Hello FreeBSD fans all over the world,

Just a quarter ago I figured out the solution to one of my problems. As the solution can be useful to many people I think I better post it here. I do not want other FreeBSD fans to suffer this pain.

The printer HP LaserJet P1102 has a virtual CD-ROM (a fake USB CD drive). I mean when you connect it to your PC, it shows up as a USB CD drive not an actual printer. The fake CD-ROM contains Windows drivers for the printer. Because of this, the printer will not actually be recognized AS A PRINTER but will be recognized as a USB CD-DRIVE. That's why /dev/ulpt0 will not show up, that's why HPLIP doesn't recognize it.

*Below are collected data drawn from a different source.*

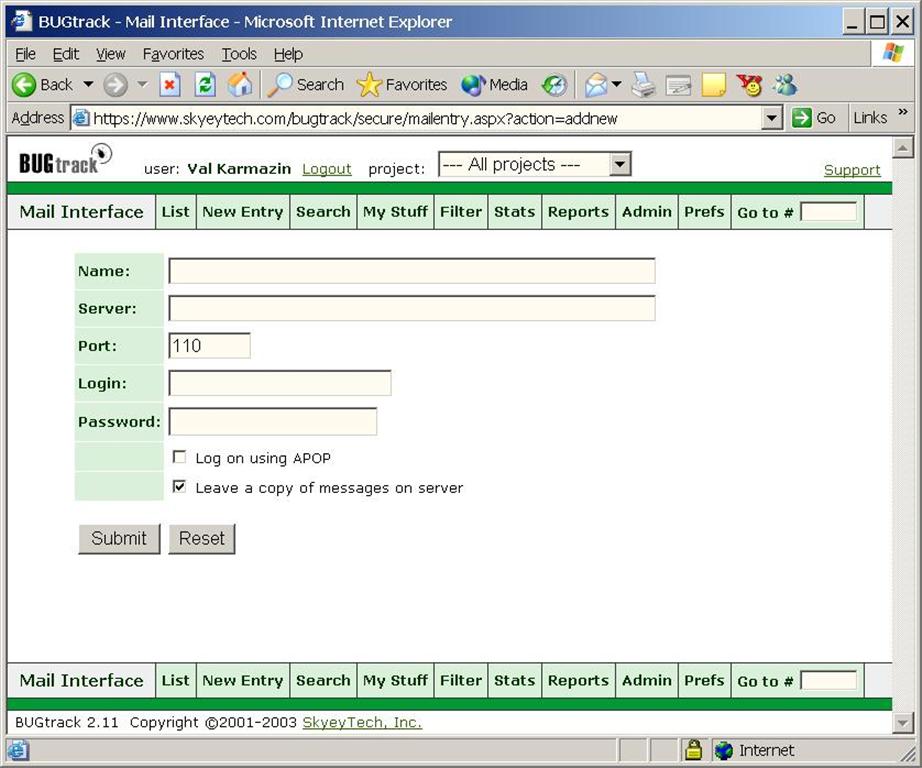Click into the Server input field
Viewport: 922px width, 768px height.
coord(411,308)
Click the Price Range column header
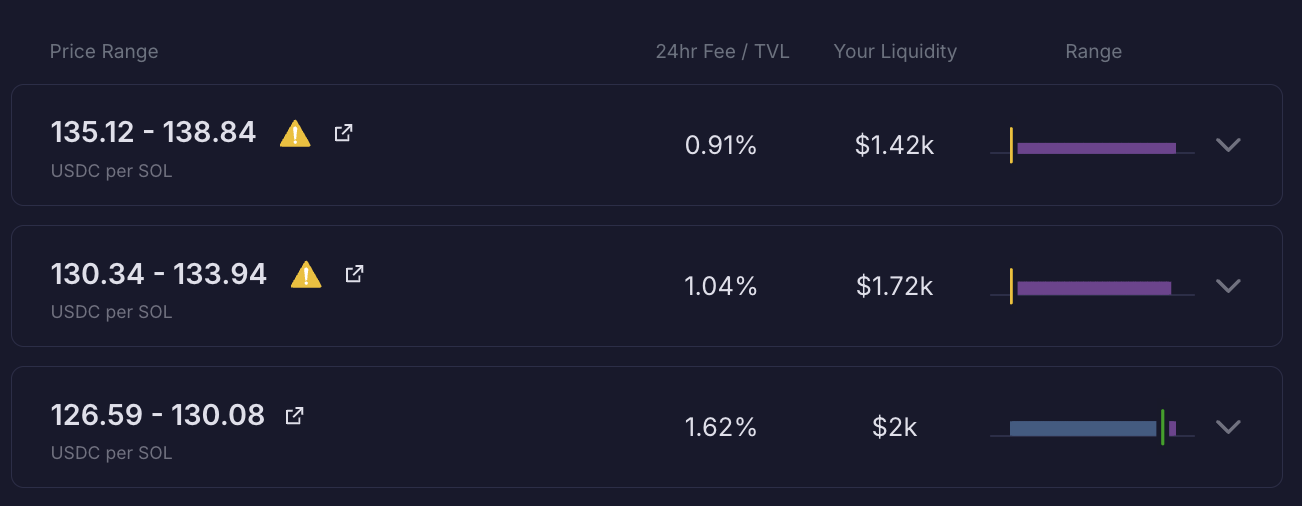1302x506 pixels. click(104, 52)
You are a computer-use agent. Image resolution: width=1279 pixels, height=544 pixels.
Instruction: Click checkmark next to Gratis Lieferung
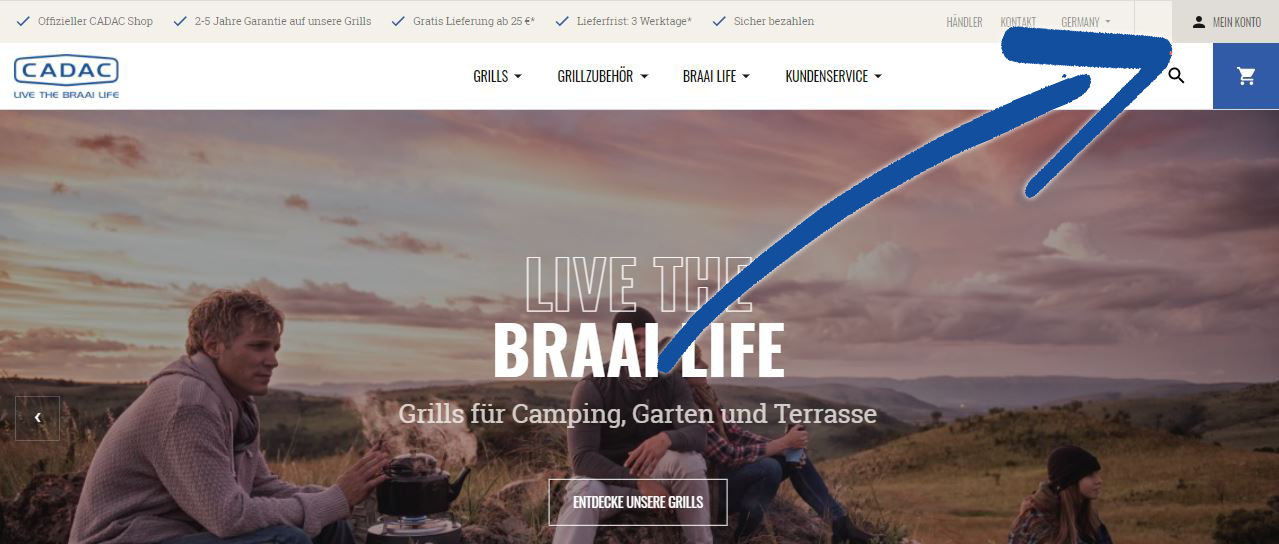(398, 21)
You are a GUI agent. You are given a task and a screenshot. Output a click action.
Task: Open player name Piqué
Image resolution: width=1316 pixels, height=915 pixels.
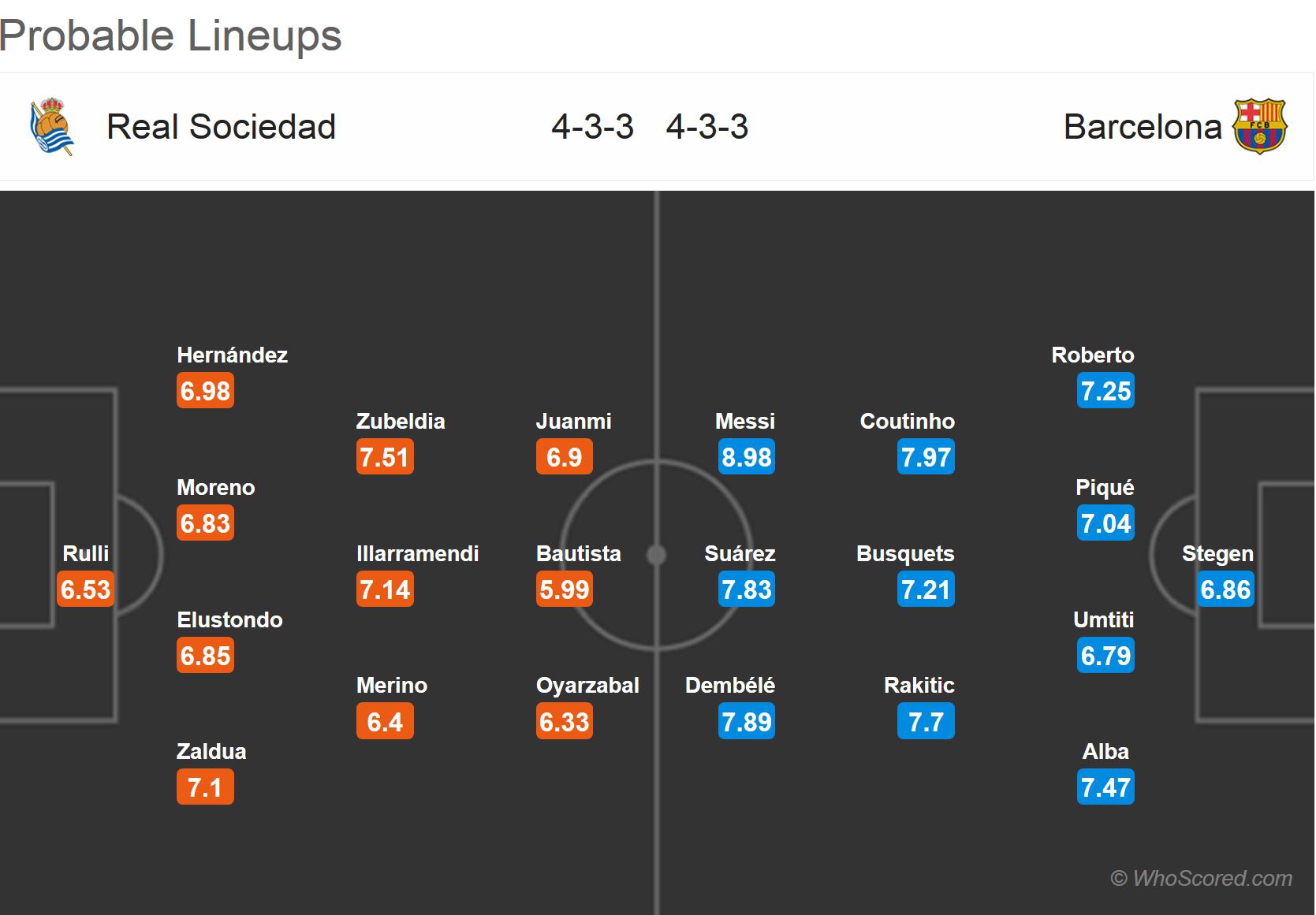point(1105,487)
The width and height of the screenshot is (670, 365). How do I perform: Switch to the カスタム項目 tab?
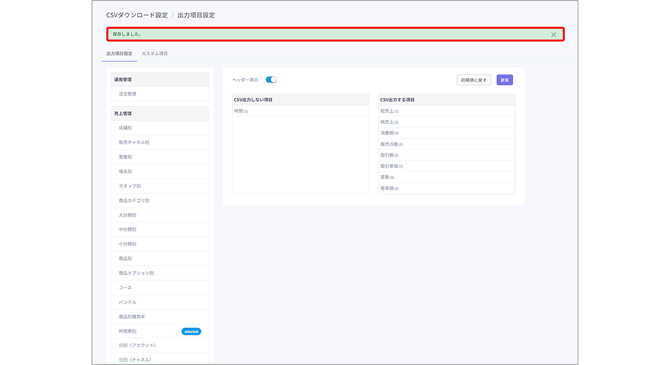155,53
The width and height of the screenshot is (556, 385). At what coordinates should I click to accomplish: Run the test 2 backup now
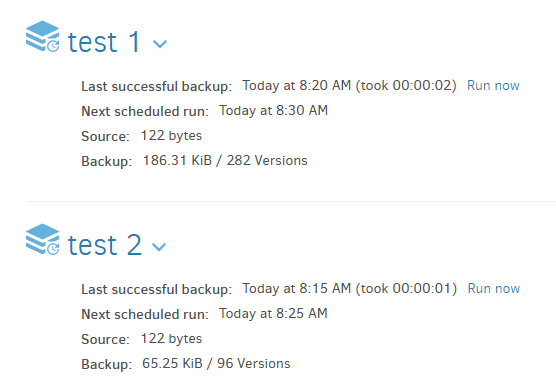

If you wish to use your HP LaserJet P1102 on FreeBSD, you should take this workaround:
1-Connect the printer to a Windows PC (unfortunately you have to use Windows, that's too bad) and turn it on. The fake CD-ROM appears on Windows.
2-Insert the original Driver CD that ships with the printer (I mean the actual physical Driver CD-ROM not this fake one).
3-Run SIUtility.exe or SIUtility64.exe from the UTIL folder and COMPLETELY DISABLE THIS "HP SMART INSTALL" FEATURE.
4-Get back to FreeBSD. Printer is recognized and /dev/ulpt0 shows up.

I have not been able to actually print anything on FreeBSD so far but I will keep on trying and post it here when I find a good solution!!!

Good Luck
Bahman Kahinpour


----------



## bahman (Jan 28, 2011)

*Instructions on Installing HP LaserJet P1102 on FreeBSD 8 (SOLVED)*

After going through a hard time on installing HP LaserJet P1102 on FreeBSD 8.1, I decided to write this.

**** Installing HP LaserJet P1102 on FreeBSD 8.1 ****

Note: HPLIP 3.10.9 doesn't work for this printer.

*** PART ONE: Disable the fake CD-ROM feature ***

The printer has a built-in fake CD-ROM feature which prevents it from working correctly on non-Windows PCs. Once it is connected to a Windows PC, a CD-ROM appears containing Windows drivers. In order for HP LaserJet P1102 to work correctly on a FreeBSD PC, you must disable this feature.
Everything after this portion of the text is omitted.